* EXERCISE: When the line containing "Viewport: 362px width, 269px height." is found in the data below, copy it and each line after it through the line containing "Given: Click the", exactly and with no others.

* RECORDS FOR THE EXERCISE:
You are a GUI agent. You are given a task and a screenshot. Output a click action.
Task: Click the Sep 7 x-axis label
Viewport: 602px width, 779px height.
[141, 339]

==

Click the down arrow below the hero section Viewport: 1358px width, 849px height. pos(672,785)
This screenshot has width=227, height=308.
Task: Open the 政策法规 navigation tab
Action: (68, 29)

--

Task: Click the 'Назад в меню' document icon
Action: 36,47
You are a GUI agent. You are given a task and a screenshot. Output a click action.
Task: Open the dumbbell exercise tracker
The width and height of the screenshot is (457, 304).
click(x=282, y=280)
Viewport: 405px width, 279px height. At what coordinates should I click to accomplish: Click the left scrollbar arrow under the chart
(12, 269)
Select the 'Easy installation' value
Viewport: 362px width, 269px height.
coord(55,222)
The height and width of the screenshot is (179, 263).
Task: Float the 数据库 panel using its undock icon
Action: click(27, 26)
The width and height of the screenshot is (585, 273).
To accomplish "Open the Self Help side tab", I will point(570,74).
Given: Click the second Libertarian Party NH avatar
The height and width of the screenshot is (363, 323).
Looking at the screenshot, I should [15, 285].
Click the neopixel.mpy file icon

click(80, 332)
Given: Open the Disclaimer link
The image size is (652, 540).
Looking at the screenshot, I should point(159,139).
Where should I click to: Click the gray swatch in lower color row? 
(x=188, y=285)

* ANSWER TO THE EXERCISE:
Viewport: 362px width, 269px height.
coord(55,222)
The height and width of the screenshot is (179, 263).
Task: Float the 数据库 panel using its undock icon
Action: click(27, 26)
The width and height of the screenshot is (585, 273).
To accomplish "Open the Self Help side tab", I will point(570,74).
Given: Click the second Libertarian Party NH avatar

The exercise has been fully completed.